Unlike higher eukaryotic plants, dinoflagellates possess highly distinctive patterns of nucleotide modifications. DinoSource showcases the genomewide distribution of nucleotide modifications in dinoflagellates. In the ‘Nucleotide Modification’ page, users can browse 5hmU and m1A distributions under various conditions and observe that 5hmU co-localizes with repetitive sequences (Figure S4d), consistent with previous reports (Marinov et al., 2024). The ‘DNA Methylation’ page offers single-base resolution methylation levels for all samples, focusing on gene body regions and transcription start sites (Figure S4e). The data cover all three methylation contexts (CG, CHG and CHH), with most genomewide methylation occurring at CG dinucleotides when levels exceed 0.3 (Figure 1f), consistent with previous reports (de Mendoza et al., 2018). The WashU Browser provides an intuitive platform for users to visualize differentially methylated regions across multiple data sets (Figure S5a).

Dinoflagellates exhibit distinct three-dimensional (3D) genomic features due to their unique chromosomal organization, which sets them apart from typical eukaryotes (Nand et al., 2021). To facilitate the characterization of the dinoflagellate 3D genome, DinoSource has curated and processed Hi-C data sets. Interaction matrices are used to visualize heatmaps in HiGlass and to reconstruct 3D structures (Figure S5b). Consistent with previous findings (Nand et al., 2021), no evidence of chromatin compartmentalization or locus-specific point-to-point loop interactions was detected in DinoSource. However, TADs were observed despite the rigid chromosomal structure in dinoflagellates (Figure 1g), with strong 5hmU signals at TAD boundaries (Figure S5c), aligning with previous reports (Marinov et al., 2024).

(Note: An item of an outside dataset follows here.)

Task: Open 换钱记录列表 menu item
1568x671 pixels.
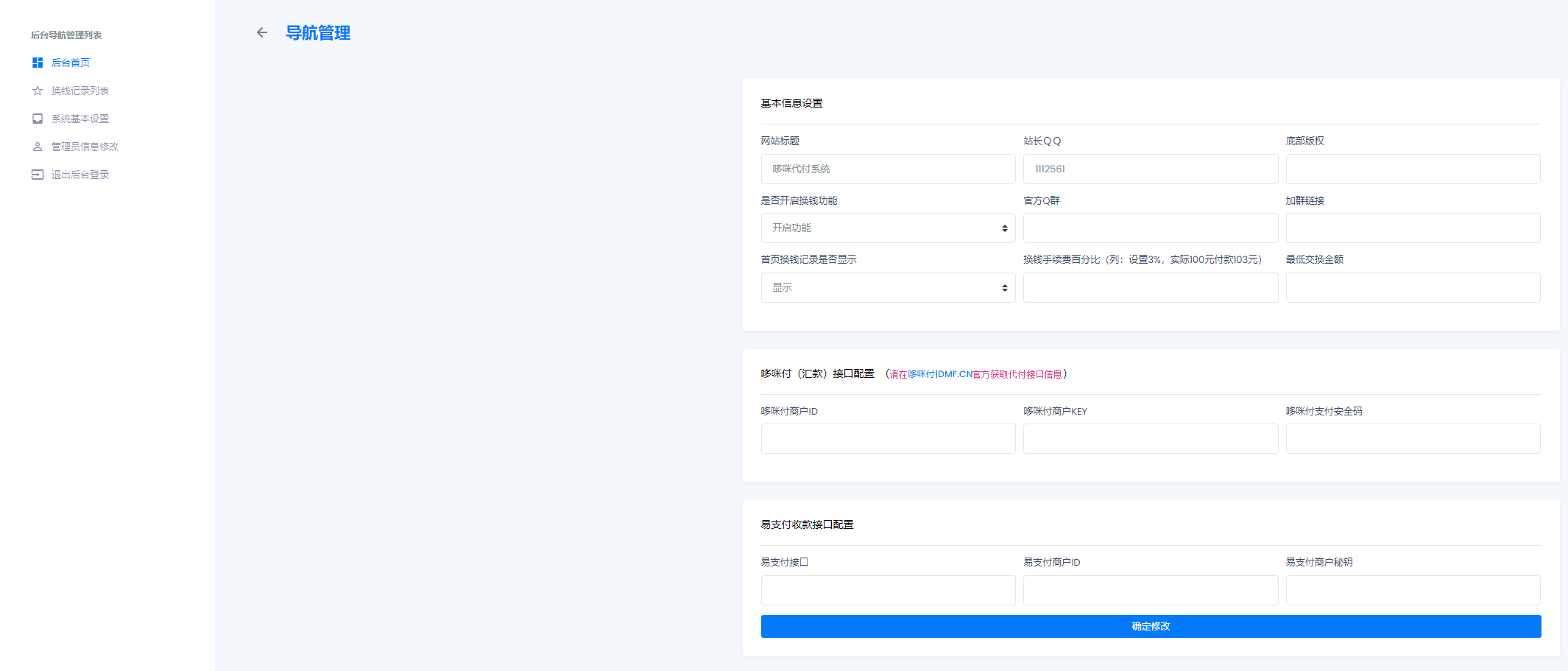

Despite belonging to the same phylum, dinoflagellates collected in DinoSource exhibit a remarkable diversity in genome size. To facilitate comparative genomic studies and reveal evolutionary patterns, DinoSource allows users to explore collinear genes between any regions of selected genomes on the “Genome Synteny” page (Figure 1h, Genome Synteny part). Furthermore, In the “Homologue” page of analysis modules, users can select a gene from any dinoflagellate species to retrieve homologues in other dinoflagellates (Figure 1h, Homologue part). Additionally, this page presents the phylogenetic tree of the collected dinoflagellate species (Figure S5d). DinoSource also offers a BLAST tool, enabling users to infer the function, structure and evolutionary history of sequences (Figure 1h, Blast Tool part).

DinoSource provides a comprehensive genomic, multi-omics and functional resource for dinoflagellate research. In the future, we plan to expand DinoSource by incorporating more dinoflagellate species, integrating diverse omics data types and developing innovative analytical tools to further support advancements in dinoflagellate biology research.